A few things need to be clarified here so there’s no confusion about what this means. Firstly, this does not mean that the church should never excommunicate anyone. In 1 Corinthians 5, Paul is horrified that the church has not acted to excommunicate a man who claimed to be a brother, but who was involved in sexual immorality. Jesus too rebukes the morally and doctrinally compromised churches in Asia minor for their tolerance of sin and error (Rev. 2-3). However, the process of excommunication must only be initiated after multiple attempts to bring the guilty party to repentance (Mt. 18). And, as we see in 2 Corinthians 2, even in the process of excommunication, the intention is that it would lead to restoration and the readmission of the fallen brother into the church.

Secondly, this text is clearly a warning against an arrogant self-confidence among those who hear of the brother’s sin. Sadly, this is exactly what often happens in the church. Instead of saying, “there but by the grace of God go I,” we say, “that will never happen to me”. As the apostle Peter found out the hard way, that kind of pride often comes before a fall. Notice that those who are spiritual are to restore him in a spirit of gentleness – in other words, our correction must be gracious and kind, not harsh and judgmental. We sin if we don’t speak the truth, but we sin likewise if we don’t speak the truth in love (Eph. 4:15).

Too often the saying is true, that the church is the only army in the world that shoots it’s wounded. We ought to be battlefield medics, treating the wounds of the fallen, knowing that we too may one day need the same care. None of us are bulletproof, we all need one another. The church should not be a place where people are too scared to tell others that they’ve been wounded. True, we are not innocent victims of our sin, and are responsible for the actions that lead us into sin. But I’ve never heard of an army medic refusing to treat a soldier because he was dumb enough to get himself shot by not following orders.

Thirdly, this text teaches us that inactivity and indifference towards the sins of others in the body is inexcusable. God has brought us together for our mutual spiritual good, and we cannot simply opt out of this duty because of a fear of giving offence, or because we don’t like conflict. “Not my monkeys, not my circus”, may work when other people’s children misbehave on the beach, but it does not work in the church.

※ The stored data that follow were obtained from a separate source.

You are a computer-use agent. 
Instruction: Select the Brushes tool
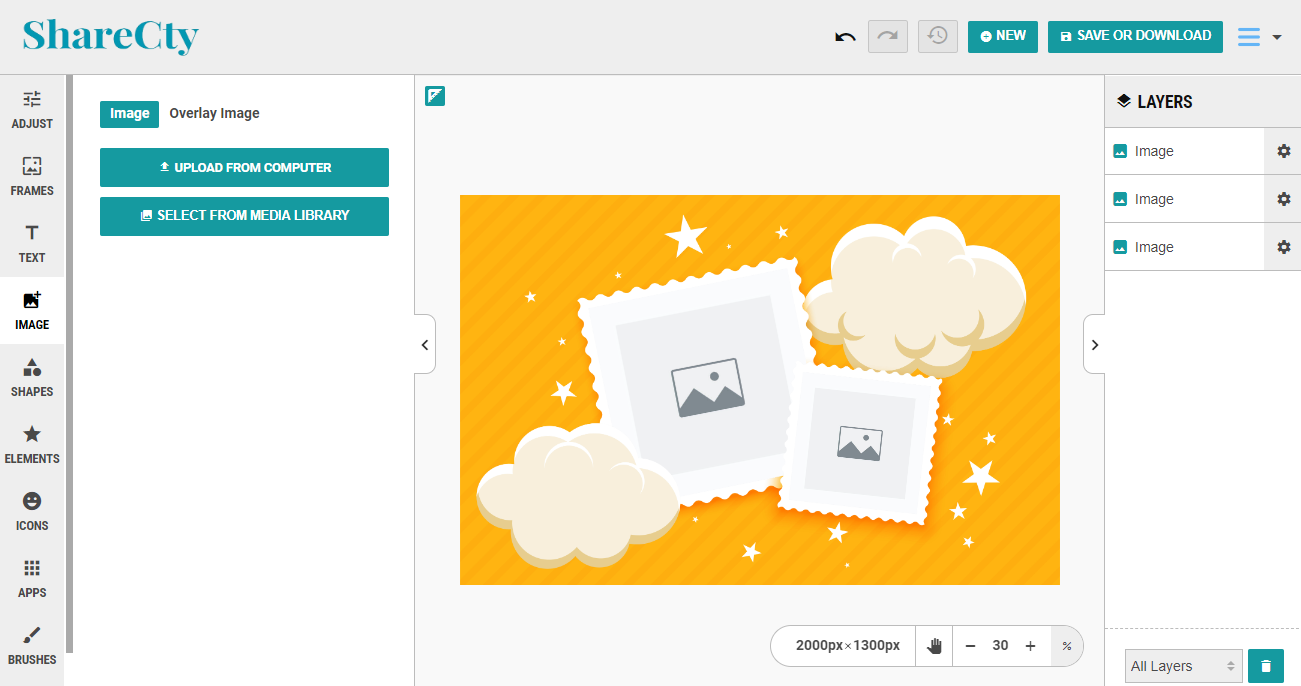(32, 645)
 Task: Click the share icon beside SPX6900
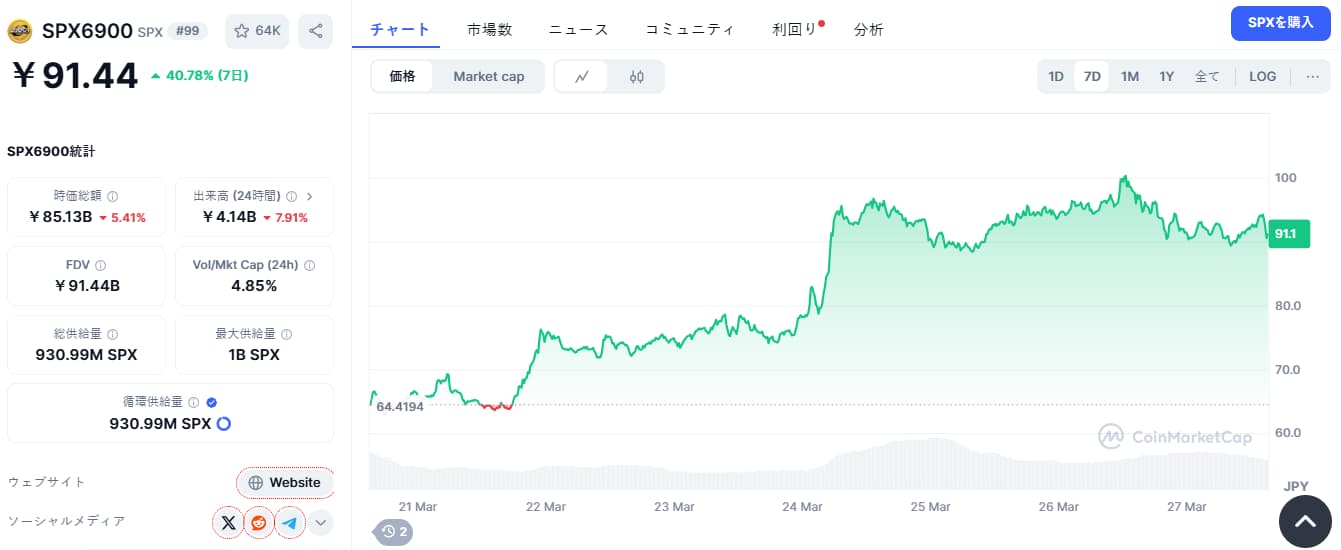point(316,31)
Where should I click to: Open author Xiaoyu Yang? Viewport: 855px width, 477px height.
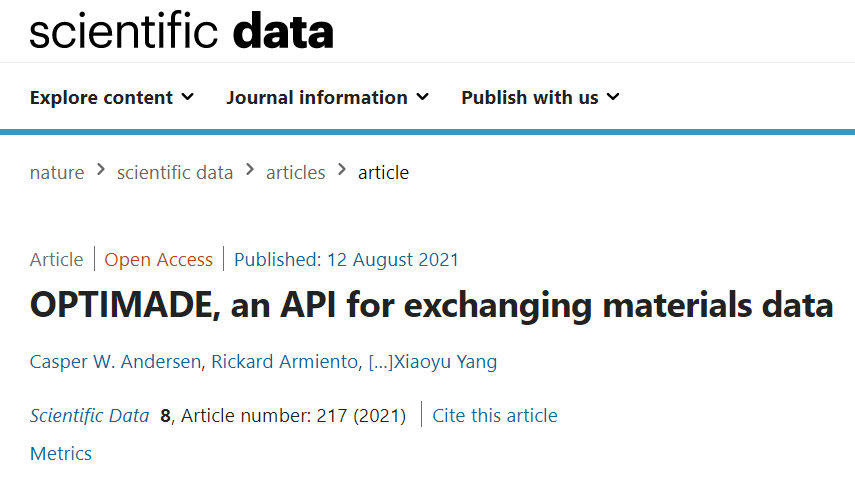coord(445,361)
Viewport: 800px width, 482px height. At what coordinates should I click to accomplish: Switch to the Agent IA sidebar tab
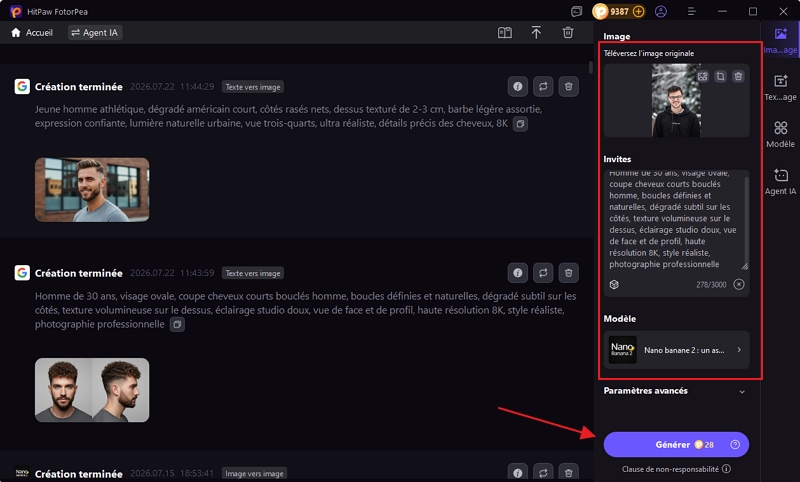click(780, 182)
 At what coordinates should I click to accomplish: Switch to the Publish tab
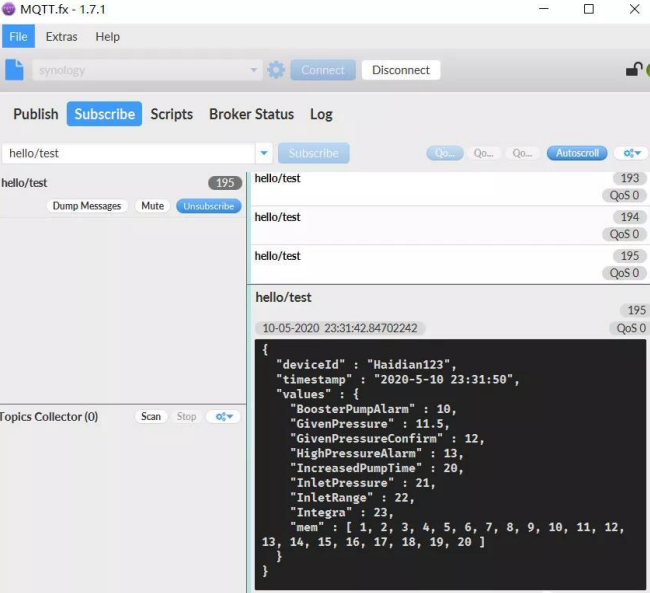coord(35,114)
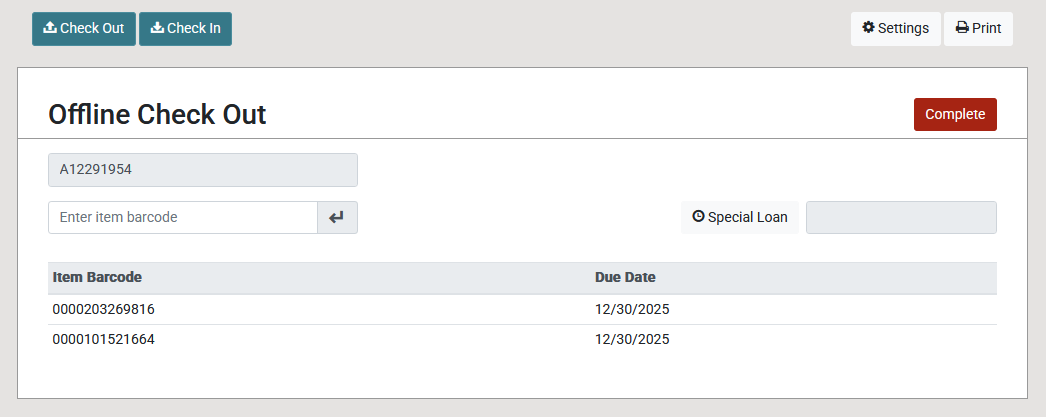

Finally, we need to understand that this burden-bearing duty is not something we are called to only in extreme instances of sin. It’s not just remedial, but constructive and pro-active. At the risk of getting ahead of myself in this series, we are called upon to “stir up one another to love and good works” (Heb. 10:24). There is to be a continual sense in the local church that we are in this together. We’ve got one another’s backs. We want to see each other grow in knowledge, maturity, and fruitfulness. This is what meaningful membership is all about. Let’s pray that this will increasingly be evident in the life of our church family, for the glory of God and the good of his people.